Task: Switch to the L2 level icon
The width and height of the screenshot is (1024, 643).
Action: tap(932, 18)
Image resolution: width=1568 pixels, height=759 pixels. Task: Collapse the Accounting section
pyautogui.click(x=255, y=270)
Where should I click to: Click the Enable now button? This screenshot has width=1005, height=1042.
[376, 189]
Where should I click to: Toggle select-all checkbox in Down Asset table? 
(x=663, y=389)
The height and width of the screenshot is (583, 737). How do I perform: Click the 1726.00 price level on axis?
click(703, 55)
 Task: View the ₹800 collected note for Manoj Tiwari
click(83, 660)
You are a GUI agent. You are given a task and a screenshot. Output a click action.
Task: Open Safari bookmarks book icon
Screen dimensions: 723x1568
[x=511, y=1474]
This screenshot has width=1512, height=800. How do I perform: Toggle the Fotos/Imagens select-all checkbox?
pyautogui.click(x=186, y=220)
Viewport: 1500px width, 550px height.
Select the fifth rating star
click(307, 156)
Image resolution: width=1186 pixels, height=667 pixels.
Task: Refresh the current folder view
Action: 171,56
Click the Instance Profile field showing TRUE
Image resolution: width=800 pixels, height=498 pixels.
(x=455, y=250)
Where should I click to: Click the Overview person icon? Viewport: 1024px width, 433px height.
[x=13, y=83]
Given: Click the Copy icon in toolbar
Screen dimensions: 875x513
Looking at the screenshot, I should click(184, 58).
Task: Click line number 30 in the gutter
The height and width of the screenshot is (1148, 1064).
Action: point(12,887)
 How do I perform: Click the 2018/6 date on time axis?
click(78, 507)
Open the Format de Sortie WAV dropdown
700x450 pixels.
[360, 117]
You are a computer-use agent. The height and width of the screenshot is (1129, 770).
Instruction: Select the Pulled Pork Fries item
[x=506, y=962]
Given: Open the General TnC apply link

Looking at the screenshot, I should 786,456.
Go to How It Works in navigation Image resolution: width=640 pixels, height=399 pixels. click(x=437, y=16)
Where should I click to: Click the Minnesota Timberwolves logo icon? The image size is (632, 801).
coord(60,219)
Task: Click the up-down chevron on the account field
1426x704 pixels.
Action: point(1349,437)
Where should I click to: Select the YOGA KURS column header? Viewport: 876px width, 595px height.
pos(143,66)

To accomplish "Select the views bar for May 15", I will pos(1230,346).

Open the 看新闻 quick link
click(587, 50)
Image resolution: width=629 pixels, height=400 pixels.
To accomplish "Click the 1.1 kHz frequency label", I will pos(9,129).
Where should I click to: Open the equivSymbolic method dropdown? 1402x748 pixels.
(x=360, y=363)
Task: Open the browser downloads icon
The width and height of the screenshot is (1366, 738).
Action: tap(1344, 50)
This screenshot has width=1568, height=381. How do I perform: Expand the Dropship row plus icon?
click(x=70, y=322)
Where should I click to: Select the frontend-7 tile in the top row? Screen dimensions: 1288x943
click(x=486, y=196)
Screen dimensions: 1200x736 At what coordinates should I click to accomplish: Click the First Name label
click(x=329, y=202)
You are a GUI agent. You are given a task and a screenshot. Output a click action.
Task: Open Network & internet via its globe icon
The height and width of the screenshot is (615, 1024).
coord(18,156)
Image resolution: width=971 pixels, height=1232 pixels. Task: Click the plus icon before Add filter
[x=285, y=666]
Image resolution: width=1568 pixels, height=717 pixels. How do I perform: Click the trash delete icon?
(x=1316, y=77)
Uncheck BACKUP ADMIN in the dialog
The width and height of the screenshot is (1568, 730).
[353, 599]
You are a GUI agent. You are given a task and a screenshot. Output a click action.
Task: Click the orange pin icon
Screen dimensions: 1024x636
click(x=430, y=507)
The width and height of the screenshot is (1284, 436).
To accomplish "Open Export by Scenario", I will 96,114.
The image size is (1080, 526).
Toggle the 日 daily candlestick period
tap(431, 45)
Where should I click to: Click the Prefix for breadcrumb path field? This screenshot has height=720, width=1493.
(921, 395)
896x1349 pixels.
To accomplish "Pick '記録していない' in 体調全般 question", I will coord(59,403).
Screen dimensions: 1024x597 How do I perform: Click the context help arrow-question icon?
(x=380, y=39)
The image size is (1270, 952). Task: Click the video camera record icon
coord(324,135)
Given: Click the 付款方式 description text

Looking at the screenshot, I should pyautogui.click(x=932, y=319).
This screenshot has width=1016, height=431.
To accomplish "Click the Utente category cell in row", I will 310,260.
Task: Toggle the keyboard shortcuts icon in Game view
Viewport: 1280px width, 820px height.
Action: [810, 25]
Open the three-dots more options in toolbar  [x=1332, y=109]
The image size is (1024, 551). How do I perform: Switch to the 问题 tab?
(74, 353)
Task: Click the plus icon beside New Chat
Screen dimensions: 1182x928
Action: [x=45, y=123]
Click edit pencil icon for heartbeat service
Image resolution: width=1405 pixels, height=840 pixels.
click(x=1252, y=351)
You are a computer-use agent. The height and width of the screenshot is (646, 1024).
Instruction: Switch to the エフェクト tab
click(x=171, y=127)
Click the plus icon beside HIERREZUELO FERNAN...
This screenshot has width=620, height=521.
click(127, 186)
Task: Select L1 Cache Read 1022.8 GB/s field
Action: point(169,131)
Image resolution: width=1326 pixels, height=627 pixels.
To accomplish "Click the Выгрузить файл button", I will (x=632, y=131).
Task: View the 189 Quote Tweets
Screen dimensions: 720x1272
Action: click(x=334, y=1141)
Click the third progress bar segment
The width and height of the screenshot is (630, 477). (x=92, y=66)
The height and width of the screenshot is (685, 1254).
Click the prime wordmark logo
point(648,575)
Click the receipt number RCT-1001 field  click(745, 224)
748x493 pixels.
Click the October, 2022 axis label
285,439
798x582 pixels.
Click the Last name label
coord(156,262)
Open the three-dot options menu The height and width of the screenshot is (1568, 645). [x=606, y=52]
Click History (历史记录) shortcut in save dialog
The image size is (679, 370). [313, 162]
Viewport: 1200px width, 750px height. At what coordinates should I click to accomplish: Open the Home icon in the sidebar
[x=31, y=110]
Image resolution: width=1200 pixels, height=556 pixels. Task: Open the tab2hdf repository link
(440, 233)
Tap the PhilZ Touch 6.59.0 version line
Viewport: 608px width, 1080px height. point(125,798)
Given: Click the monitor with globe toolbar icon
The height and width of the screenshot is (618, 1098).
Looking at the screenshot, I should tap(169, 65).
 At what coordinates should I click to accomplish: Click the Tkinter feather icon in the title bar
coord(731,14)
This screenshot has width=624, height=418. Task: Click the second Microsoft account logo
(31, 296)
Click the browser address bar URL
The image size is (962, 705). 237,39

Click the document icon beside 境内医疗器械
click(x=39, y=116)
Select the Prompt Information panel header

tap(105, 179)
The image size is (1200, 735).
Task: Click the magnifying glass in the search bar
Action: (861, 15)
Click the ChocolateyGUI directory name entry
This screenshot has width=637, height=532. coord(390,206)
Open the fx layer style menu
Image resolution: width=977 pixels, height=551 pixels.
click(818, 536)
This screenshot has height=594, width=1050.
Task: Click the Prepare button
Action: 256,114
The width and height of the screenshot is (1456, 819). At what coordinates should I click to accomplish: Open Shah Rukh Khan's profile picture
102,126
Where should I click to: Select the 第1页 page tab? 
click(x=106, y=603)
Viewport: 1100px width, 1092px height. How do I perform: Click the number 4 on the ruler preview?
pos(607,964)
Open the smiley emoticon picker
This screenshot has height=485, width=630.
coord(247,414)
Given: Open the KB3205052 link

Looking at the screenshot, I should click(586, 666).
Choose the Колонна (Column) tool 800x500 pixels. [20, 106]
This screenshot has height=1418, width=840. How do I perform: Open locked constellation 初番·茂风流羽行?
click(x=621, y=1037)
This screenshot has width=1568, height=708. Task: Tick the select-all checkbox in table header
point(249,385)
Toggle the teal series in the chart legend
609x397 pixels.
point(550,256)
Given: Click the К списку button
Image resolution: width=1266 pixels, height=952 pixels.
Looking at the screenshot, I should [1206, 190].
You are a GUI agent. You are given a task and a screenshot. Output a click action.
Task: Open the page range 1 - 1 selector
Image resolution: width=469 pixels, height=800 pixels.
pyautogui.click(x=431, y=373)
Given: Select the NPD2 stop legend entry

◇ ◇ ◇

EXERCISE GOAL
Above are some records; copy exactly the lines from the one with "Task: Click line number 30 in the gutter" through the one with "Image resolution: width=629", both included, and no others.

REPLY
Task: Click line number 30 in the gutter
The height and width of the screenshot is (1148, 1064).
Action: point(12,887)
 How do I perform: Click the 2018/6 date on time axis?
click(78, 507)
Open the Format de Sortie WAV dropdown
700x450 pixels.
[360, 117]
You are a computer-use agent. The height and width of the screenshot is (1129, 770).
Instruction: Select the Pulled Pork Fries item
[x=506, y=962]
Given: Open the General TnC apply link

Looking at the screenshot, I should 786,456.
Go to How It Works in navigation Image resolution: width=640 pixels, height=399 pixels. click(x=437, y=16)
Where should I click to: Click the Minnesota Timberwolves logo icon? The image size is (632, 801).
coord(60,219)
Task: Click the up-down chevron on the account field
1426x704 pixels.
Action: point(1349,437)
Where should I click to: Select the YOGA KURS column header? Viewport: 876px width, 595px height.
pos(143,66)

To accomplish "Select the views bar for May 15", I will pos(1230,346).

Open the 看新闻 quick link
click(587, 50)
Image resolution: width=629 pixels, height=400 pixels.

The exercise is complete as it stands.